Proprietary LLMs available in February/March 2025 included GPT (Generative Pretrained Transformer) series models (OpenAI), specifically o3-mini (with “reasoning effort” set to medium), GPT-4o and GPT-4o mini, while open-source models selected were Llama 3.2 3B (by Meta)³⁹, Qwen 2.5 14B and DeepSeek R1 Distill Llama 70B (DSR Llama 70B for short), which is built based on Llama 3.3 70B. All models were accessed via the appropriate APIs (OpenAI API, Groq, LMStudio). Considering the biomedical orientation of our benchmark, it was of particular interest to evaluate how biomedical fine-tuned models perform in the test. We selected Llama3 Med42 8B⁴⁰, an 8 billion-parameter domain-tuned model trained on biomedical literature and datasets, and first evaluated it alongside OpenBioLLM3 8B. Prior to our benchmark, both models thus underwent a pre-assessment using the AMEGA Benchmark²³, which is oriented toward clinical treatment recommendations. We integrated all 20 AMEGA cases, along with the 135 questions and their corresponding ground truths, into our paradigm, and executed the AMEGA Benchmark on the two biomedical models and the 6 models we already introduced. Llama3 Med42 8B (balanced accuracy: 0.63) outperformed OpenBioLLM3 8B (0.36) but both models performed worse than open-source and proprietary models (e.g., Qwen 2.5 14B: 0.82, GPT-4o: 0.89). Llama3 Med42 8B was thus chosen for inclusion in our benchmark. For more information we refer to Supplementary Fig. 3 (Supplementary Section H).
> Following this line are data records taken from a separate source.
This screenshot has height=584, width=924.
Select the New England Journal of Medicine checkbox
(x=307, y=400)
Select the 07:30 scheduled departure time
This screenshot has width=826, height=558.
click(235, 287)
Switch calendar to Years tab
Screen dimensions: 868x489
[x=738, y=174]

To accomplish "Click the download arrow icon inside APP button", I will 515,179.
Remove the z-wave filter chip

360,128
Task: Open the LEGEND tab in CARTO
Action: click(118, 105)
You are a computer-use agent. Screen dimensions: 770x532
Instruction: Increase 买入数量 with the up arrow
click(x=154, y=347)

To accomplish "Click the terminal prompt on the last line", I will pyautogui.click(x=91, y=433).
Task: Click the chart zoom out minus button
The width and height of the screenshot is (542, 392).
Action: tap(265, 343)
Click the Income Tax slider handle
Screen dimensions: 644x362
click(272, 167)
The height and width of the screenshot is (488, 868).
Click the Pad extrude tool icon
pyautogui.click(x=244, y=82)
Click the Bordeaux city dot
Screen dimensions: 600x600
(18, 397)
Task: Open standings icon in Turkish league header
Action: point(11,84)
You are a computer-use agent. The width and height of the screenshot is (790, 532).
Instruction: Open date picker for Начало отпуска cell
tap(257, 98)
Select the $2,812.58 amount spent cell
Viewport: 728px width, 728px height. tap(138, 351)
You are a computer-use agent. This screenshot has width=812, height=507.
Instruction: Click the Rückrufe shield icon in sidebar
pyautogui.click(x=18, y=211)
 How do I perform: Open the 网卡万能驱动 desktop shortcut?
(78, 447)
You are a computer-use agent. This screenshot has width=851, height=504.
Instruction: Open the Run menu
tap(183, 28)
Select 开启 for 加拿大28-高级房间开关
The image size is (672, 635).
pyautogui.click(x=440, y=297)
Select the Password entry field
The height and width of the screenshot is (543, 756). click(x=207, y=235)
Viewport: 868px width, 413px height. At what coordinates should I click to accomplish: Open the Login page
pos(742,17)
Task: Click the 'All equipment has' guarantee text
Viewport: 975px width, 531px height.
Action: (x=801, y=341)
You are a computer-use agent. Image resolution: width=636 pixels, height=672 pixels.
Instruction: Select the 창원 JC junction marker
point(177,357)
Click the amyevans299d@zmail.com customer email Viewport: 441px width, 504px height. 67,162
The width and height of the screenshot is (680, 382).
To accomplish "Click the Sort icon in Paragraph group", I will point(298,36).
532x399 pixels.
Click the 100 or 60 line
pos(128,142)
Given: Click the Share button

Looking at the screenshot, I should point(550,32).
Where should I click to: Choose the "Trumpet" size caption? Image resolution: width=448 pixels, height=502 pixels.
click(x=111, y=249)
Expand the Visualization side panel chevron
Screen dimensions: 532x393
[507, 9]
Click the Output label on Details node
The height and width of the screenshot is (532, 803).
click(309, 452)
Llama 3.2 3B, Qwen 2.5 14B, DSR Llama 70B, GPT-4o mini, o3 mini and GPT-4o were evaluated in the time period February-March 2025. Llama3 Med42 8B and OpenBioLLM3 8B were tested in August 2025. Except for o3-mini, all models were tested using greedy decoding (temperature 0). o3-mini was used with default temperature settings (temperature = 1), as OpenAI offered this model only through an API program which does not allow for custom adjustments of temperature.

To further elucidate the robustness of the judgements within the final testing environment for the main benchmark, both GPT-4o mini and GPT-4o were used to assess correctness in two evaluation settings: one when given the binary ground truth (standard setting) and one without. We selected GPT-4o mini as the final LLM-as-a-Judge for our experiments because GPT-4o mini’s judgments showed higher alignment with the ground truth in both evaluation settings, while a comparative analysis across all validation requirements revealed that both models showed high interrater reliabilities for Correctness. For further information please refer to Supplementary Figs. 4 and 5 (Supplementary Section H).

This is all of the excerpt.